____ DATASET ROWS
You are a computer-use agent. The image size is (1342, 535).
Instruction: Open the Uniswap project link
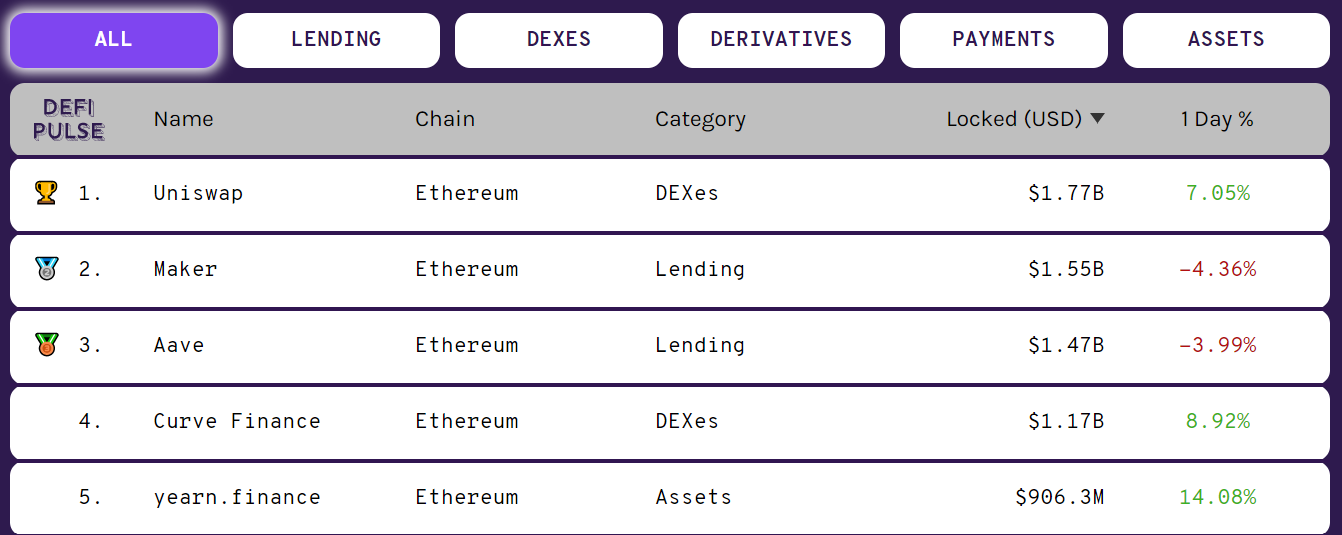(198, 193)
________
____ DATASET ROWS
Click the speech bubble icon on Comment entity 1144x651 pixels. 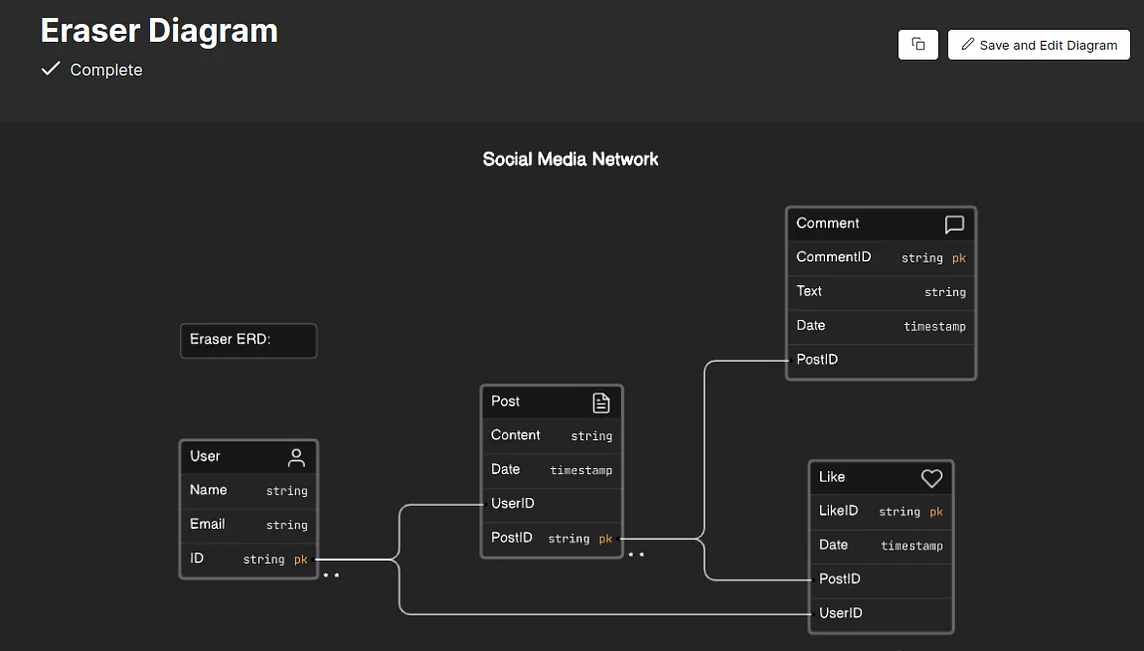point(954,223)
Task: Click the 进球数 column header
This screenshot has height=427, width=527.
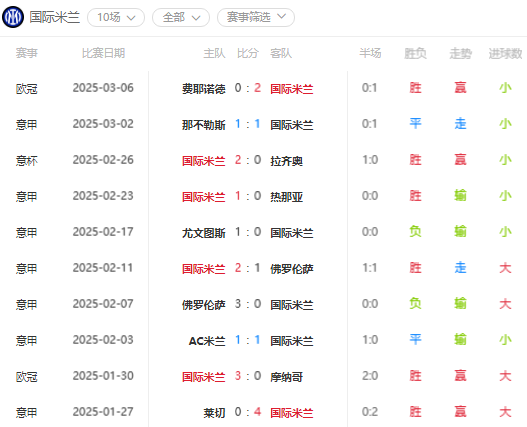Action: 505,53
________
____ DATASET ROWS
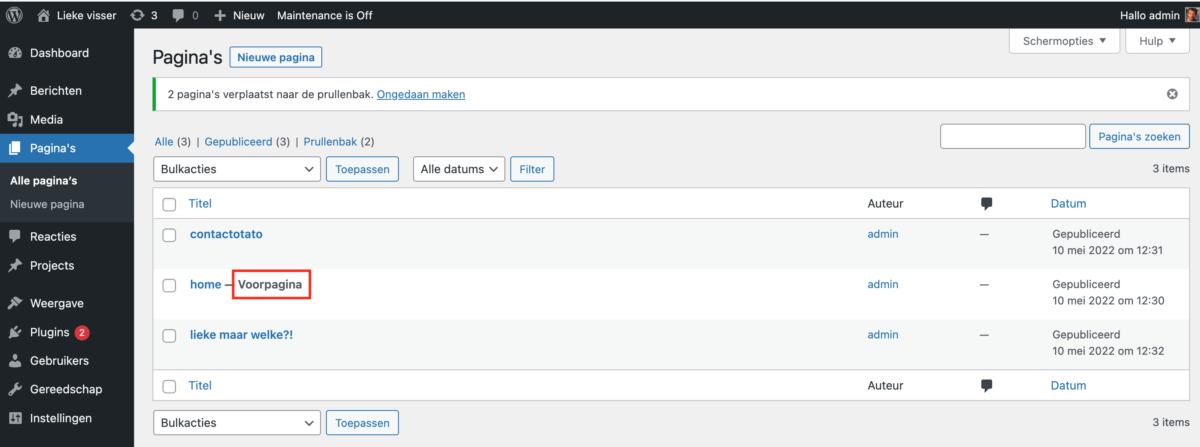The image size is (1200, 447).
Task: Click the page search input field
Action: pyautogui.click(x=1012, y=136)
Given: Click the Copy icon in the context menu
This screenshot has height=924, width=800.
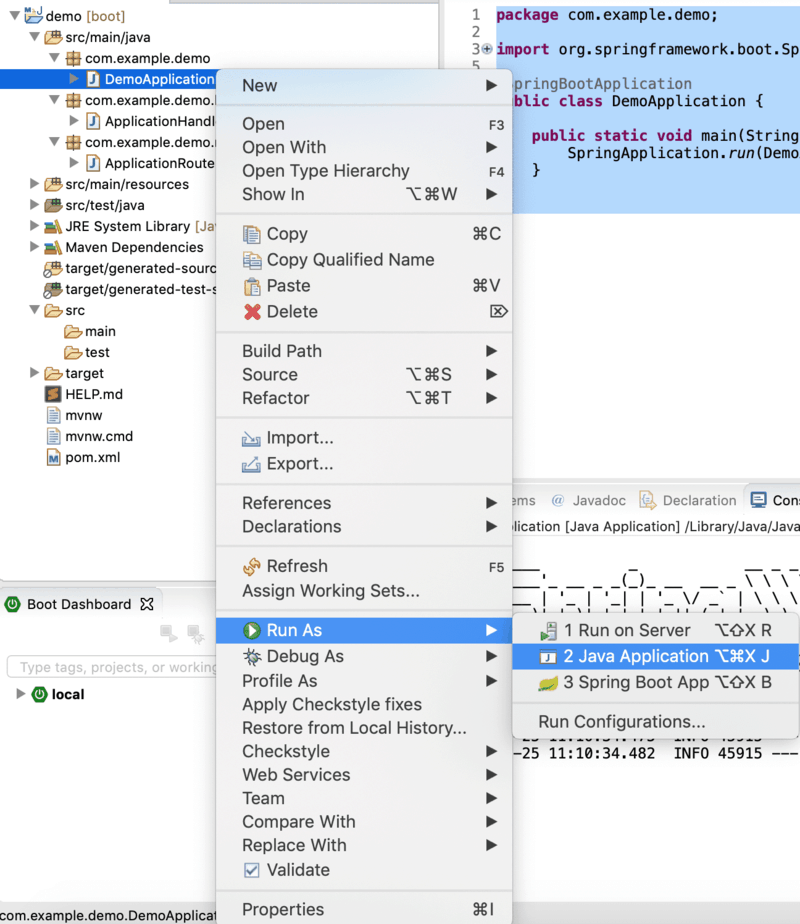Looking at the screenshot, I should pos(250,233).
________
# INSTRUCTIONS TO FOLLOW
Copy the material word for word, starting at the line that contains "Given: Click the" and ending after the line that contains "Looking at the". Omit the pictures.

# CORRECT RESULT
Given: Click the Copy icon in the context menu
This screenshot has height=924, width=800.
Looking at the screenshot, I should pos(250,233).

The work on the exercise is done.